Run `cairn <command> --help` for full options.

---

## Configuration

Cairn reads `[tool.cairn]` from the nearest `pyproject.toml`, merging with defaults:

```toml
[tool.cairn]
db     = ".cairn/store.db"
domain = "myproject"

[tool.cairn.decay]    # half-life in days
pytest  = 21.0
monitor = 21.0
ast     = 14.0
git     = 30.0
distill = 60.0
```

---

## Install extras

```bash
pip install cairn-ai                   # core
pip install cairn-ai[pytest]           # pytest auto-registration (recommended)
pip install cairn-ai[coverage]         # untested-branch capture
pip install cairn-ai[health]           # margin drift / anomaly / causality
```

---

## Health analysis (margin integration)

With `cairn-ai[health]` installed, distillation gains trajectory-aware analysis from [margin](https://github.com/Cope-Labs/margin):

- **Drift** — each cluster as a weekly time series: STABLE / DRIFTING / ACCELERATING / DECELERATING / REVERTING / OSCILLATING with polarity-normalized direction.
- **Anomaly** — latest week classified against history: EXPECTED / UNUSUAL / ANOMALOUS / NOVEL.
- **Causality** — lag-aware temporal correlations across clusters.
- **Escalation** — HALT / ALERT / LOG based on combined health state.

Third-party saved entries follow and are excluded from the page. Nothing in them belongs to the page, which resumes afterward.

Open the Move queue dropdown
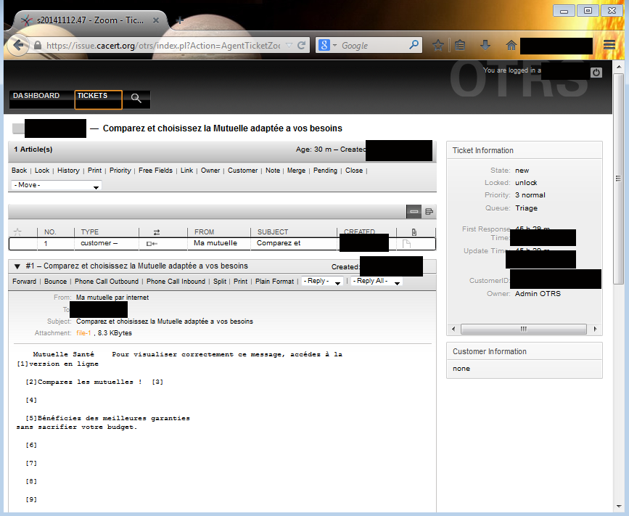The image size is (629, 516). [57, 186]
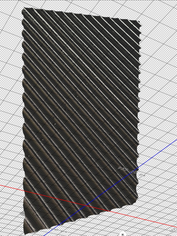Image resolution: width=177 pixels, height=236 pixels.
Task: Click the origin where red and blue axes cross
Action: (86, 205)
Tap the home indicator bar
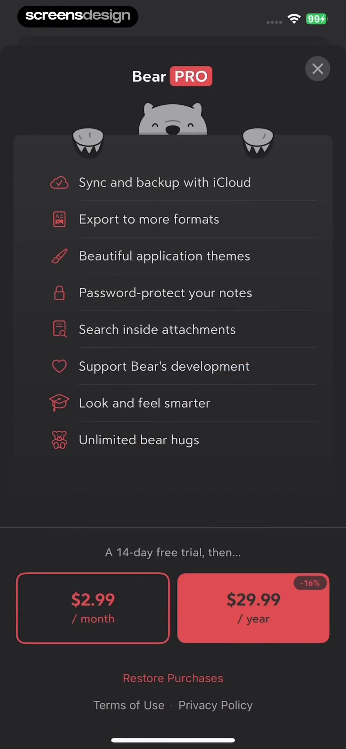This screenshot has width=346, height=749. (173, 740)
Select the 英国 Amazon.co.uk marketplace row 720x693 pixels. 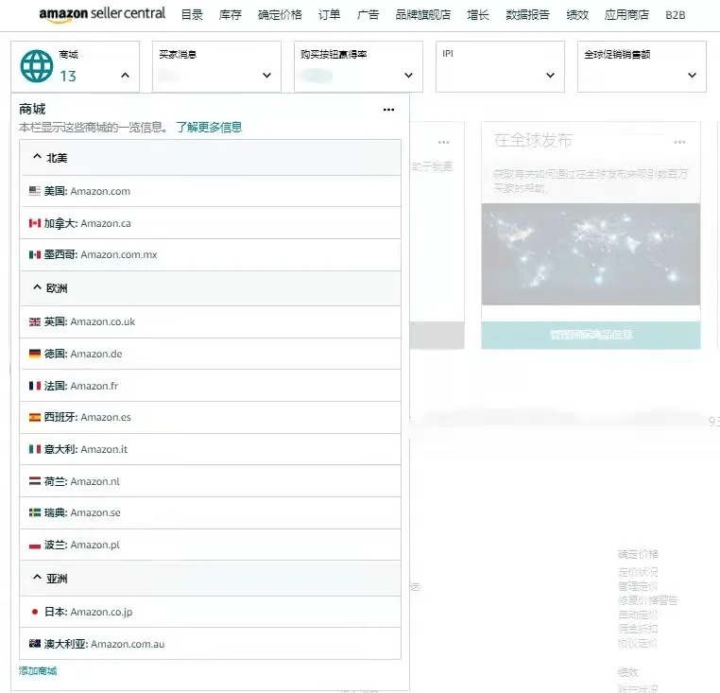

Context output changes from:

```markdown
## ValueError in config.py (12×) [pytest]
```

to:

```markdown
## HALT — ValueError in config.py (12×) [pytest]
_Health: ABLATED | Drift: ACCELERATING WORSENING | Anomaly: NOVEL_
_Causality: --CORRELATES--> KeyError::validate_request (strength 1.00, lag 2 weeks)_
```

Without margin installed, all health fields are `None` and exponential decay runs unchanged.

---

## MCP server

```bash
cairn serve                                             # stdio (Claude Code, Cline)
cairn serve --transport http --port 8765                # HTTP + SSE
cairn serve --transport http --token "$CAIRN_TOKEN"     # with bearer auth
```

Tools exposed: `cairn_status`, `cairn_search`, `cairn_context`, `cairn_recent_failures`, `cairn_health`, `cairn_synthesis`.

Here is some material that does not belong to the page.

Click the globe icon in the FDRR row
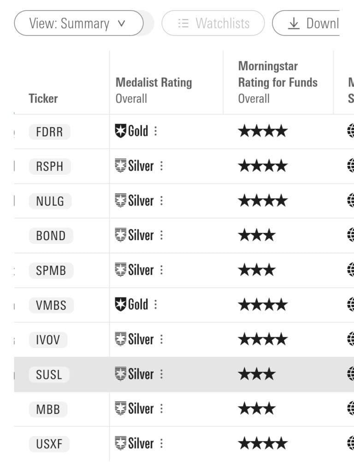354x473 pixels. coord(351,131)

Add to your agent's MCP config:

```json
{
  "servers": {
    "cairn": {
      "command": "cairn",
      "args": ["serve"],
      "cwd": "/path/to/your/project"
    }
  }
}
```

The HTTP transport also exposes REST endpoints:

| Method | Path | Auth |
|---|---|---|
| `POST` | `/ingest` | bearer if `--token` set |
| `POST` | `/query` | bearer if `--token` set |
| `GET` / `POST` | `/sse` · `/message` | MCP handshake |
| `GET` | `/health` | none |

---

## Cross-language signal

Any language can feed Cairn via JSONL — only `content` is required:

```bash
nasti-js apply src/ | cairn ingest --source nasti-js --domain myapp/src
cairn ingest records.jsonl --source custom --domain myservice
cairn embed --repair                         # backfill embeddings after direct inserts
```

Records from any source are semantically searchable together via `cairn query` or the MCP server.

---

## Python support

Python 3.10+. `sys.monitoring` capture requires 3.12+; earlier versions fall back to the `@cairn.watch` decorator. All other features work everywhere.

---

## Development

```bash
git clone https://github.com/Cope-Labs/cairn
cd cairn
python -m venv .venv && source .venv/bin/activate
pip install -e ".[dev]"
pytest
```

The backtest suite (`tests/test_backtest.py`) is a machine-readable spec of Cairn's core contracts. If you change an algorithm, it tells you what changed.

---

## Name

A cairn is a stack of stones left on a trail by previous travelers. Found by the next one.

---

## License

AGPL-3.0-or-later. Commercial licensing available for closed-source use — open an issue.